From an early stage of development onwards, my film was part of Women Makes Movies' production assistance and fiscal sponsorship program. Women Make Movies has recently acquired The Supreme Price for distribution in North America.
W&H: Name your favorite woman directed film and why.
JL: My favorite human-rights themed film directed by a woman is Water by Deepa Mehta. This Oscar-nominated film was the third film in Mehta's brilliant Elements Trilogy (after Earth and Fire). It portrays the lives of widows in India in the 1930s.
The central character in the film is a seven-year old Hindu girl named Chuyia who is married and widowed before she even has any sense of the meaning of either state of being. Like millions of other widows from childhood to old age, from the moment of her husband's death onwards, she is ripped from her mother's arms and dumped by her father at an ashram far away from the family home. Her hair is immediately shorn down to the scalp and she is expected to live a chaste life of total mourning and self-renunciation, eating just one meal a day, dressing only in white, marginalized, isolated, and ostracized in an ashram with other widows, forbidden from remarrying -- forever tainted and devalued by her husband's death, which is attributed in part to her sins, for which in accordance to interpretations of sacred texts, she must spend her life atoning.
The rebellious spirit of this little girl awakens dormant desire, resilience, and hope amongst other members of the widow's house, causing defiance and tension. A few widows finally dare to question and challenge the crippling rules that have deprived them of hope, dignity, agency, freedom, and love. One of them, Kalyani, falls in love with Narayan, a progressive-minded young man who is a follower of Gandhi. But then a series of brutal events intervene, exposing the emotional and physical violence, perversion, manipulation, hypocrisy, sense of entitlement, and self-justification that goes on in patriarchal societies -- with devastating impact.
One life is tragically lost, but another life -- that of Chuyia -- is saved, and she becomes a symbol of hope, change, and resilience. A stunning musical score by Mychael Danna and A.R. Rahman adds depth and lyricism as this drama unfolds.
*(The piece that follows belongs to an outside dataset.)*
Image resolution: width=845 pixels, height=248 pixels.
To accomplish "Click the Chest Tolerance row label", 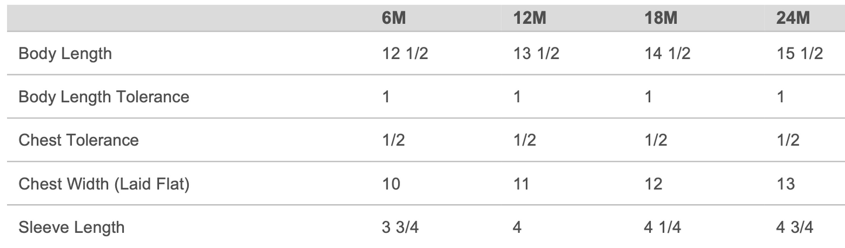I will [79, 140].
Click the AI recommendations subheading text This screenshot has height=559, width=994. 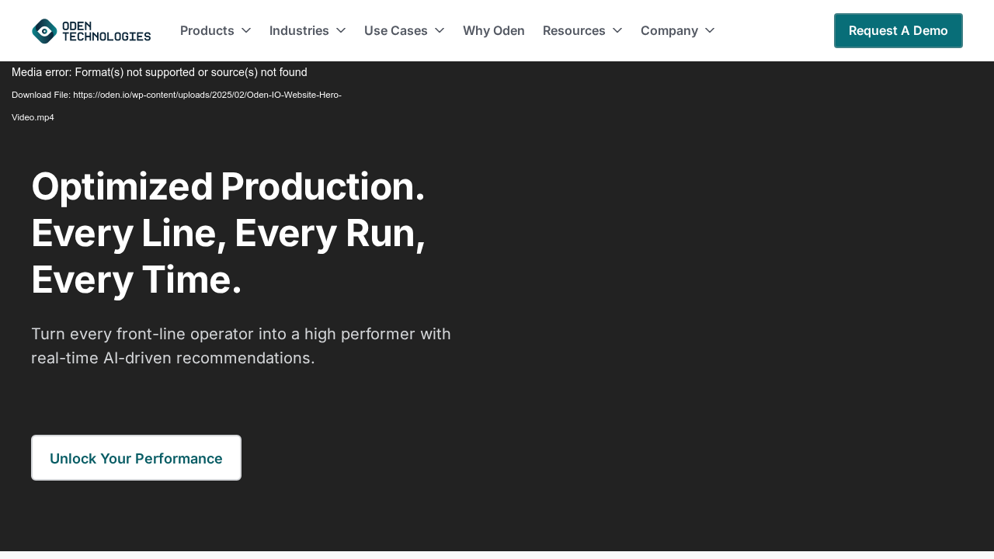(241, 345)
Deepa Mehta's extraordinary film demands contemplation of vital questions that she herself has eloquently articulated: "As women, when do we start making compromises with ourselves and at what point do those compromises become unbearable?"
"How difficult is it for a woman today anywhere in the world to follow the counsel of the Bhagvad Gita and, 'Live like a lotus flower in filthy water -- yet remain untouched by it?"
Deepa Mehta risked her life to create a powerful, enraging film that thousands, if not millions, of people -- including the government of India -- did not want onscreen. Production of this film was shut down due to death threats made to the filmmaker and the actresses.
Mehta was targeted because she makes films that question the interpretations that current Hindu leaders are giving to the Sacred Texts, in particular as they relate to the treatment of women. There were riots and protest marches across the country and effigies of the filmmaker's body and the film's sets were ignited on fire.
Deepa Mehta was forced to put her film on hold for several years, but she persevered and finally got to realize her vision in Sri Lanka, where sets were rebuilt and locations chosen to recreate the period look and feel of Varanasi, India, in the 1930s. She persevered against great adversity to make one of the most gorgeous, meditative, poetic, deeply emotionally resonant films I have ever seen.
The film is extremely rare in that it portrays the many stages of a woman's life through its depiction of four distinct female characters, ranging in age from early childhood to old age -- all depicted in beautifully directed, poignant, exquisitely rendered performances.